Conrad se puso en pie y me miró.

– Te creo, Vic. Lo digo de veras. Soy la única persona del Distrito Cuarto que sabe que creciste en esa casa y así seguirá siendo. Por ahora. Pero me gustaría hacerte pasar una rueda de reconocimiento con la señora Andarra… por mi propia tranquilidad, más que nada.

29 Todos esos amigables agentes del gobierno

Los días siguientes fueron un periodo de frustrante inacción mientras se me curaban los ojos lo suficiente para ponerme a trabajar. Lotty me llevó a su casa y allí continué recuperando las fuerzas, utilizando el gimnasio del sótano de la vivienda y haciendo llamadas durante el día, mientras ella estaba en su consulta o en el hospital.

Mi primer día en la casa, el señor Contreras vino por la mañana, antes de que Lotty se marchara al trabajo. Trajo una maleta pequeña con ropa, que había hecho Petra; a él le habría dado vergüenza revolver en mi cajón de la lencería. También trajo a los perros, lo cual molestó a Lotty porque la casa estaba llena de mesas de cristal y obras de arte dignas de un museo, entre ellas una estatuilla de Andrómaca rescatada de las ruinas de la colección de piezas de sus abuelos. La energía exuberante de Mitch la puso tan tensa que concluyó la visita rápidamente, con el argumento de que yo no tenía aguante para más.

– ¿Yo? ¡Querrás decir tú! -repliqué. De todos modos, me llevé a los perros al pasillo de detrás de la cocina, donde esperamos el ascensor de servicio. La Chiquita quiere venir -dijo el señor Contreras-. Le he dicho que estaba seguro de que querrías verla.

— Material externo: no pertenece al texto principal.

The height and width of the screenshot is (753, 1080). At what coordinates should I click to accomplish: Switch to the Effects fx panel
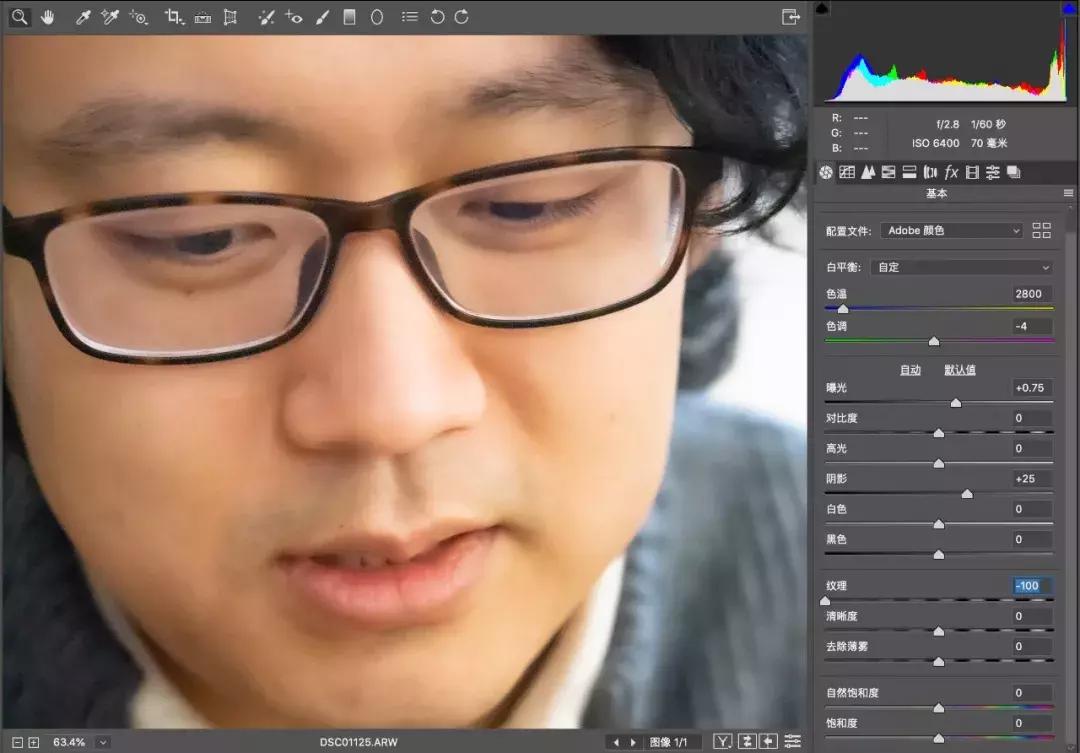(951, 172)
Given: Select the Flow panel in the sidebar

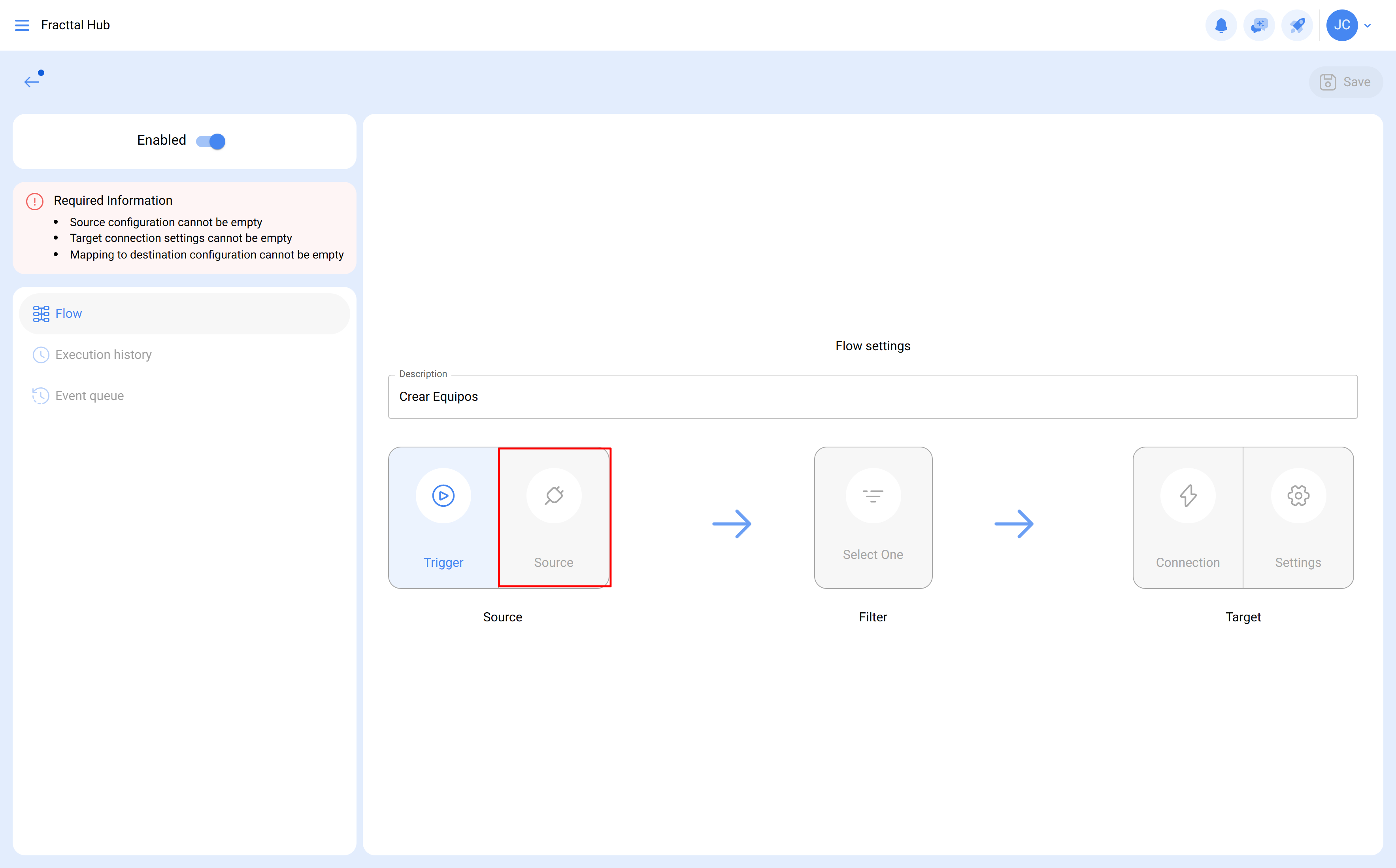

– Desde luego. Cuanto antes, mejor. ¿Podrá usted acercarse a mi piso a recoger el cargador del móvil para que ella me lo traiga? -No podía abusar del teléfono de Lotty, pero necesitaba empezar a conectarme con el mundo de los vivos-. Y aquí tiene las llaves de mi coche. Por favor, haga que le lleve a Kedzie a recogerlo antes de que me pongan cien multas por exceso de tiempo de aparcamiento.

No me creí capaz de volver a utilizar mi viejo bolso. Al meter la mano para buscar las llaves, la había sacado cubierta de ceniza. Si la hermana Carolyn había sabido que era detective privada, era sólo porque el documento que estaba encima de todo cuando había abierto la cartera era mi licencia. Las tarjetas de crédito que tenía debajo se habían fundido con el carné de conducir. Llamé a las compañías de las tarjetas para que me las repusieran, pero para una nueva licencia de investigadora privada tendría que ir en persona a la oficina de la Secretaría de Estado.

Cuando el señor Contreras se hubo ido, Lotty se marchó a su consulta de Damen. Resistí el impulso de volver a acostarme y, en lugar de ello, llamé a la hermana Carolyn. Quería saber si había encontrado más fragmentos de botella en el apartamento de la hermana Frankie.

– Apenas se había marchado usted, llegó la policía. Querían saber quién había roto el precinto de la puerta. Les dije que debía de haber sido el intruso que perseguimos por la escalera. Pusieron un candado en la puerta, así que no podemos entrar.

– Una cizalla… -murmuré sin proponérmelo, al tiempo que flexionaba los dedos debajo de las gasas, como si estuviera empleando la herramienta con el candado.